WFA responds to recent Drinks Business article 'Italy Protests Australian ‘Nero d’Avola’ in the UK'
Regarding the recent Drinks Business article titled Italy Protests Australian ‘Nero d’Avola’ in the UK, the Winemakers’ Federation of Australia (WFA) provides the following response:
WFA fully supports the notion that Australian wine should not be marketed as “Sicilian” or from “Sicily”. However to draw the conclusion that UK merchants should “block the selling of Australian wines bearing the name of the variety Nero d’Avola on their wine labels” is completely ludicrous.
While the Nero d’Avola grape variety may be native to Sicily, according to the International Organisation of Vine and Wines International list of vine varieties and their synonyms, Nero d’Avola is a recognised grape variety for use in Australia since 2011 and is also recognised in Argentina, Bulgaria, Portugal, France and Italy. In Australia, it is produced in South Australia, Victoria, Western Australia, Queensland and New South Wales across at least 20 Australian Geographical Indication (GI) regions.
It is apparent that this is yet another thinly veiled attempt to restrict the use of grape varieties indigenous to Italy to Italian producers.
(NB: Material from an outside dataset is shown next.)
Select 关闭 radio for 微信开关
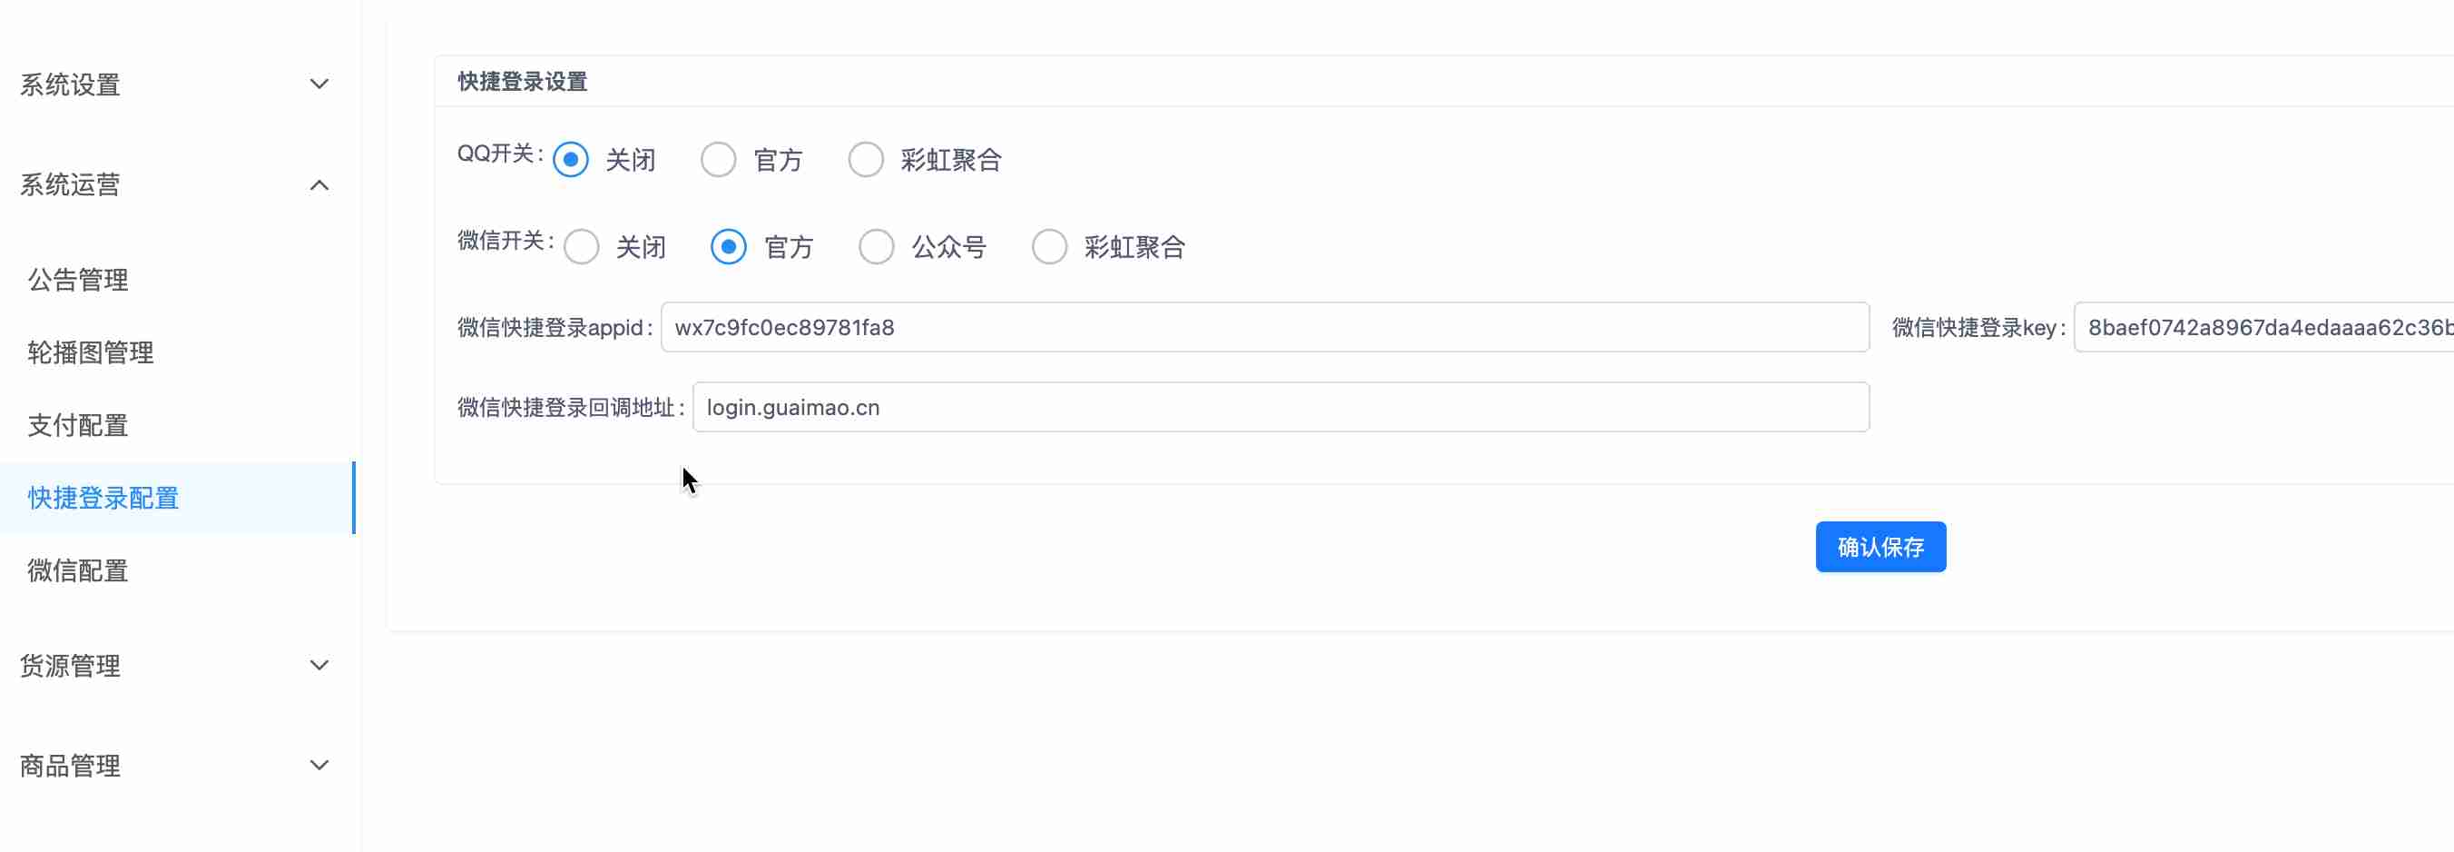Screen dimensions: 2454x852 [x=581, y=247]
Whether it is Prosecco, Nero d’Avola, Sangiovese, Nebbiolo, or others, the fact remains that these are all internationally recognised grape varieties, which are produced outside of Italy.
This protectionist behaviour, which seeks to utilise GI protection to restrict trade of the varieties, is harmful to the whole wine sector and does a great disservice to our great industry. Italian producers make great wine and should be proud of what they do. Rather than seeking to restrict trade, we fully support the ability to present and describe our wines with the grape variety name to fully inform consumers, within an open and free trading environment.
Above all else, the rights of international wine producers to grow, produce and label grape varieties must be maintained in all markets and WFA will continue to fight for these rights.